I am developing Restful API layer my app. The app would be used in premises where HTTPS support is not available. We need to support both web apps and mobile apps. We are using Node/Expressjs at the server side. My two concerns are:
Is there a way we could setup secure authentication without HTTPS?
Is there a way we could reuse the same authentication layer on both web app (backbonejs) and native mobile app (iOS)?
I think you are confusing authenticity and confidentiality. It's totally possible to create an API that securely validates the caller is who they say they are using a MAC; most often an HMAC. The assumption, though, is that you've securely established a shared secret—which you could do in person, but that's pretty inconvenient.
Amazon S3 is an example of an API that authenticates its requests without SSL/TLS. It does so by dictating a specific way in which the caller creates an HMAC based on the parts of the HTTP request. It then verifies that the requester is actually a person allowed to ask for that object. Amazon relies on SSL to initially establish your shared secret at registration time, but SSL is not needed to correctly perform an API call that can be securely authenticated as originating from an authorized individual—that can be plain old HTTP.
Now the downside to that approach is that all data passing in both directions is visible to anyone. While the authorization data sent will not allow an attacker to impersonate a valid user, the attacker can see anything that you transmit—thus the need for confidentiality in many cases.
One use case for publicly transmitted API responses with S3 includes websites whose code is hosted on one server, while its images and such are hosted in S3. Websites often use S3's Query String Authentication to allow browsers to request the images directly from S3 for a small window of time, while also ensuring that the website code is the only one that can authorize a browser to retrieve that image (and thus charge the owner for bandwidth).
Another example of an API authentication mechanism that allows the use of non-SSL requests is OAuth. It's obsolete 1.0 family used it exclusively (even if you used SSL), and OAuth 2.0 specification defines several access token types, including the OAuth2 HTTP MAC type whose main purpose is to simplify and improve HTTP authentication for services that are unwilling or unable to employ TLS for every request (though it does require SSL for initially establishing the secret). While the OAuth2 Bearer type requires SSL, and keeps things simpler (no normalization; the bane of all developers using all request signing APIs without well established & tested libraries).
To sum it up, if all you care about is securely establishing the authenticity of a request, that's possible. If you care about confidentiality during the transport of the response, you'll need some kind of transport security, and TLS is easier to get right in your app code (though other options may be feasible).

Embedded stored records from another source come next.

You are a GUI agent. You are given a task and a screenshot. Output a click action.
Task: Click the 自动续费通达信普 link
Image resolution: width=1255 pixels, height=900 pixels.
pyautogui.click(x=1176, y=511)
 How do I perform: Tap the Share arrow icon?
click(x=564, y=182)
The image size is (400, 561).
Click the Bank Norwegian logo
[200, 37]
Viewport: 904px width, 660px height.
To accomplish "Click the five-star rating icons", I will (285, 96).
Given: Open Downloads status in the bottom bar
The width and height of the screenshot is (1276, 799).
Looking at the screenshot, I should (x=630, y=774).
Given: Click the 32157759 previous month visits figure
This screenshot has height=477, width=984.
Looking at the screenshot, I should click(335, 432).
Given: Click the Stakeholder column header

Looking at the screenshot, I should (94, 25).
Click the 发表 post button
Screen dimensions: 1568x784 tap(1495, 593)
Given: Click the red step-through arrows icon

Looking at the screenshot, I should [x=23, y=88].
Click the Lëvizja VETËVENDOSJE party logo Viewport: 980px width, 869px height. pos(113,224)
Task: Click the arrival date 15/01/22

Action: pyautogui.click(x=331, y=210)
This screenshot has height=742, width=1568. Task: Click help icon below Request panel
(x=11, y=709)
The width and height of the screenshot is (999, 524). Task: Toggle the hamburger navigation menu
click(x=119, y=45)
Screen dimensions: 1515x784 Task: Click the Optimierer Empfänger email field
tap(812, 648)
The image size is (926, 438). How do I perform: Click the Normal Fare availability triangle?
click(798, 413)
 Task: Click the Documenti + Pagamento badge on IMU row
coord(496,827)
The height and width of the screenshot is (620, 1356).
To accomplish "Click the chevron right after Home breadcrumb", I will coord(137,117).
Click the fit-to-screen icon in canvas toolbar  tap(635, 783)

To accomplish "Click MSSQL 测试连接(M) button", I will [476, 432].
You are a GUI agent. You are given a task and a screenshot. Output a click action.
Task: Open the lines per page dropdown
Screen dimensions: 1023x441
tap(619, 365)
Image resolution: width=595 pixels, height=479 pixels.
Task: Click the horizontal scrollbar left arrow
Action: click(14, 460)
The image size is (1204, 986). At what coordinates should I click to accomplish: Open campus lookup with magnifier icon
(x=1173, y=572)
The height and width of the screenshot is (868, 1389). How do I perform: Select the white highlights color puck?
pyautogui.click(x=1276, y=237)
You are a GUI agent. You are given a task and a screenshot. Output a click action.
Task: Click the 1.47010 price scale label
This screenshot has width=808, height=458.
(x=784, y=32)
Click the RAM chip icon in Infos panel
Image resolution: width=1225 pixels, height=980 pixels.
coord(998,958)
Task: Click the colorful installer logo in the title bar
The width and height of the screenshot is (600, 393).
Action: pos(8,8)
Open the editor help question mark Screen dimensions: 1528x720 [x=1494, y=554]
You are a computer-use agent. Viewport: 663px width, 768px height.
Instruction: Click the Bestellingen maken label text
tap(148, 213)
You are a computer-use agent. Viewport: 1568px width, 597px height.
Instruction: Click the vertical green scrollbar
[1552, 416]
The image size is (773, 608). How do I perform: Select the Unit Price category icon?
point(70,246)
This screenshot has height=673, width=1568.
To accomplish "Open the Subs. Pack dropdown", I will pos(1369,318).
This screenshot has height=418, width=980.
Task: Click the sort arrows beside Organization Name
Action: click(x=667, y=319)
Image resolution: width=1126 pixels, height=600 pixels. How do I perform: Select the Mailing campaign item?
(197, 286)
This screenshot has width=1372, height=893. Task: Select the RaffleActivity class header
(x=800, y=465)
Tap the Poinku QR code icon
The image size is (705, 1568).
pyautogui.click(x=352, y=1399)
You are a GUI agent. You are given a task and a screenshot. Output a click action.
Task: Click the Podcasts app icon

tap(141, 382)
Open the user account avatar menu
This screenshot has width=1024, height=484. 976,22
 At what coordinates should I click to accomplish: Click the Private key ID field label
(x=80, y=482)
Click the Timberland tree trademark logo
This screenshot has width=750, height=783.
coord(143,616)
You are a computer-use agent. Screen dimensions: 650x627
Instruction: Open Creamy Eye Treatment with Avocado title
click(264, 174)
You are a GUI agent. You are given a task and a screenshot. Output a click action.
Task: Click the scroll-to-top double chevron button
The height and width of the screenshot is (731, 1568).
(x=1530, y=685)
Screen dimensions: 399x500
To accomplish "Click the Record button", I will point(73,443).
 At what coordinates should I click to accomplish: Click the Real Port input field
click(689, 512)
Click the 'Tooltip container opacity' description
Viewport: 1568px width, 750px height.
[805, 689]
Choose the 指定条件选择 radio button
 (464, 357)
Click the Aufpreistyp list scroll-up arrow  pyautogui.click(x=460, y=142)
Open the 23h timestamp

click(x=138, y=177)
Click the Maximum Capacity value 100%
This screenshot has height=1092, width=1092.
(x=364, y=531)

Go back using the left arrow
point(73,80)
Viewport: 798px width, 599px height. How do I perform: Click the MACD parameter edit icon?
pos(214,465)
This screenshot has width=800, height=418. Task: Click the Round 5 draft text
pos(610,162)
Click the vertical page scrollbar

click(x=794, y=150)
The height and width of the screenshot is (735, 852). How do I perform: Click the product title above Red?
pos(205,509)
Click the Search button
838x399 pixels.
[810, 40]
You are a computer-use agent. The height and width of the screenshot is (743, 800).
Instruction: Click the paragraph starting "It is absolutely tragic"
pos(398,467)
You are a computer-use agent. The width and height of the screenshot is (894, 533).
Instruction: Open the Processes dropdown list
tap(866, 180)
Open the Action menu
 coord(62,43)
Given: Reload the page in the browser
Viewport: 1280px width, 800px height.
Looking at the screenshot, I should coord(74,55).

If you mean SSL, No. Whatever you send through your browser to the web server will be unencrypted, so third parties can listen. HTTPS is not authentication, its encyrption of the traffic between the client and server.
Yes, as you say, it is layer, so it's interface will be independent from client, it will be HTTP and if the web-app is on same-origin with that layer, there will be no problem. (e.g. api.myapp.com accessed from myapp.com). Your native mobile can make HTTP requests, too.
In either case of SSL or not SSL, you can be secure if you use a private/public key scenario where you require the user to sign each request prior to sending. Once you receive the request, you then decrypt it with their private key (not sent over the wire) and match what was signed and what operation the user was requesting and make sure those two match. You base this on a timestamp of UTC and this also requires that all servers using this model be very accurate in their clock settings.
Amazon Web Services in particular uses this security method and it is secure enough to use without SSL although they do not recommend it.
I would seriously invest some small change to support SSL as it gives you more credibility in doing so. I personally would not think you to be a credible organization without one.